How to use downtime to increase productivity
More from Brad Halcrow
Widely regarded as our most treasured commodity, time is one of those things that can’t be controlled, yet despite it’s value, we don’t spend near enough energy learning to manage it well, nor do we understand the finer nuances of getting the most from our time in order to become a well rounded human. Instead we pride ourselves on remaining in the default state of busy. Busy may not be such a bad thing, if it wasn’t so potentially counter productive.
It may well be that the answer to the ‘busy trap’ is not what you think.
How often have you spent the morning in front of the computer only to realise an hour or two has gone past with not a whole lot to show for it? Often we fall into the trap of thinking that if our bum is in the seat, we’re ‘working’.
On the flip side, it’s not uncommon to be situated somewhere far removed from the office (mowing, holidaying, fishing, showering) only to be struck by an idea or the solution to a problem we’ve been facing for several months.
When to walk away
The hardest part, and yet possibly the most productive thing you could possibly do when you’re feeling overwhelmed is - walk away.

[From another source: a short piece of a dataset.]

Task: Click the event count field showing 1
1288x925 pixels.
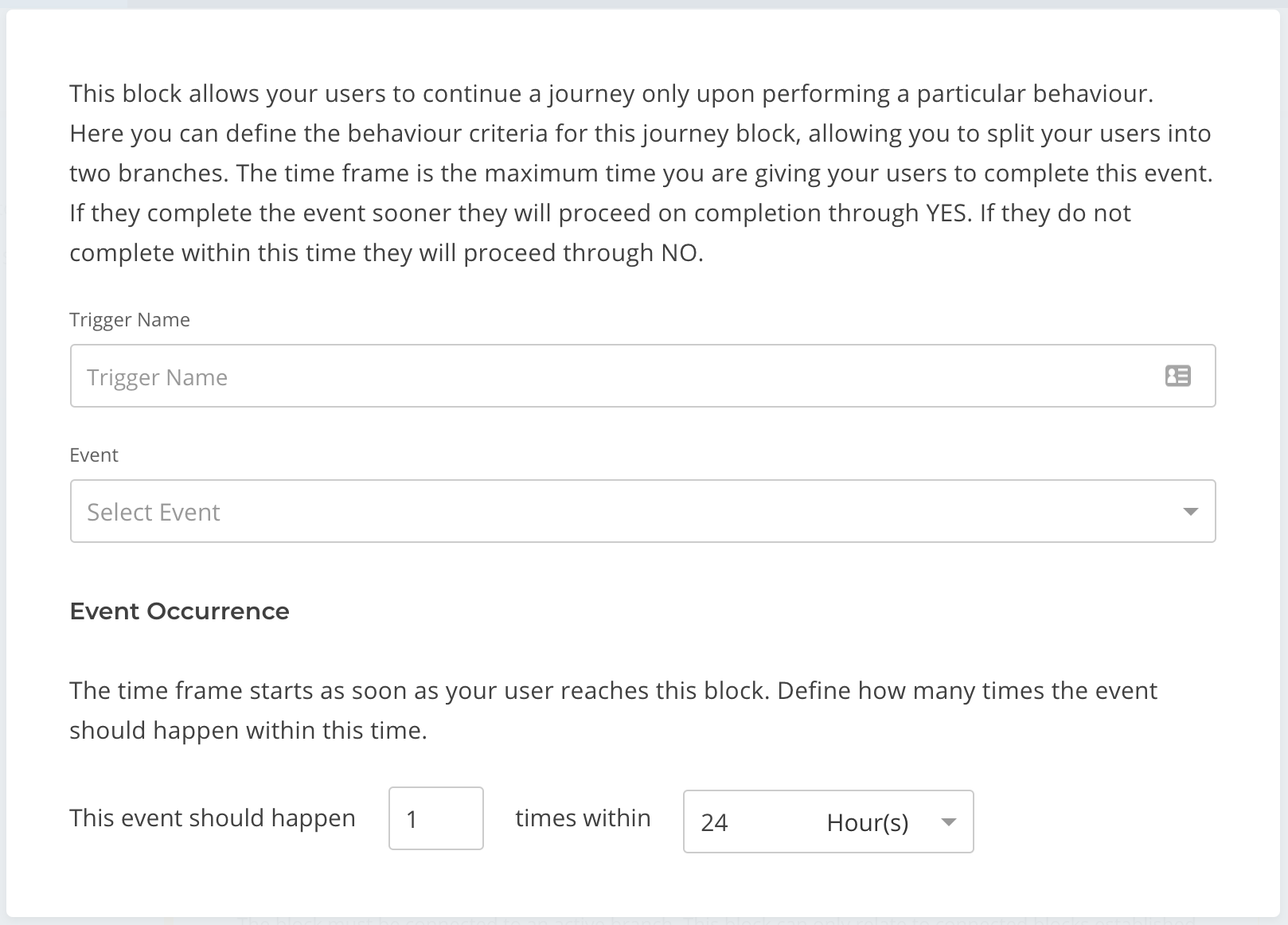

Go for a drive and see a client or visit a jobsite or dare I say it, take the day off. Remove yourself from your day to day. It’s almost guaranteed that the most creative, useful, productive moments arrive when you’re driving, camping, hiking, holidaying or even when nature calls. Your brain is given a chance to step outside the noise and think, creatively and productively.
Taking time to declutter your mind is not only wise for your working day, it’s a really healthy thing to do for yourself and the people around you.

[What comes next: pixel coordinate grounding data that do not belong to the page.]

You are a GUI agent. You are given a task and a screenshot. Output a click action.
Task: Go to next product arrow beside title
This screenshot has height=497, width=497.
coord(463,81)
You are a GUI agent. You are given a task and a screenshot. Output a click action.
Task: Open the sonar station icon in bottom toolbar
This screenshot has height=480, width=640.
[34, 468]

Idleness is not just a vacation, an indulgence or a vice; it is as indispensable to the brain as vitamin D is to the body
- Tim Kreider. The Busy Trap.
Strike a balance
Obviously, with all this said, there's hands-on work to be done on a daily basis such as managing staff, completing paperwork and making calls, but in order to move forward, to fulfil your purpose and not be caught in perpetual circular motion, get your processes in place then try taking some time off.
A popular option is to organise a regular block of time each month to work away from the office. Take the pen & paper, laptop, iPad, whatever your note taking tool of choice is, and immerse yourself in an environment that is not the office. Give yourself permission to stare into a space for a while to allow the brain time to think creatively.
If you feel yourself putting out fires all the time and never actually getting ahead, it’s well worth considering some time out.
As they say...
“You can’t do a good job - if your job is all you do”.
Recommended readingThe Busy Trap - New York Times (Tim Kreider)
Let’s stop the glorification of busy - Huffington Post (Guy Kawasaki)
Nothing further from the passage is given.